Puis, au bout de quinze jours, s’étant donnée à lui, elle connut qu’elle l’aimait ; elle le suivit dans sa maison et ne le quitta plus. Ce fut une vie délicieuse. Ils passaient tout le jour enfermés, les yeux dans les yeux, se disant l’un à l’autre des paroles qu’on ne dit qu’aux enfans.

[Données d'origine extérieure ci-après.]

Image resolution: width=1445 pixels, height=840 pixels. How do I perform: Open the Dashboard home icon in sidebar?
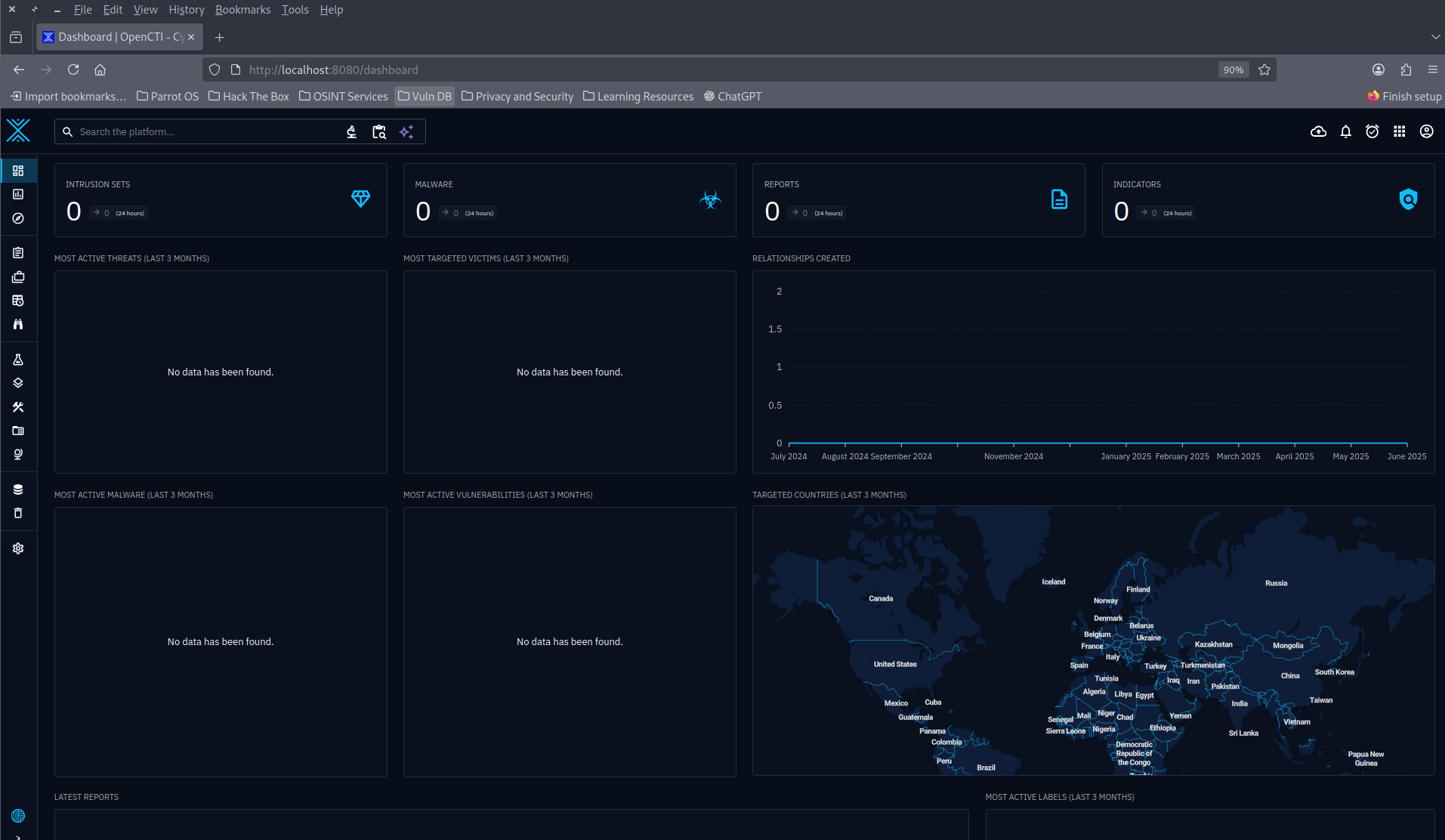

Le soir, ils se promenaient sur les bords solitaires de l’Oronte et s’allaient perdre dans les bois de lauriers. Parfois ils se levaient dès l’aube pour aller cueillir des jacinthes sur les pentes du Silpius. Ils buvaient dans la même coupe, et, quand elle portait un grain de raisin à sa bouche, il le lui prenait entre les lèvres avec ses dents.

Mœroé vint chez Lollius réclamer Thaïs à grands cris :

— C’est ma fille, disait-elle, ma fille qu’on m’arrache, ma fleur parfumée, mes petites entrailles !..

Lollius la renvoya avec une grosse somme d’argent. Mais comme elle revint, demandant encore quelques staters d’or, le jeune homme la fit mettre en prison, et les magistrats ayant découvert plusieurs crimes dont elle s’était rendue coupable, elle fut condamnée à mort et livrée aux bêtes.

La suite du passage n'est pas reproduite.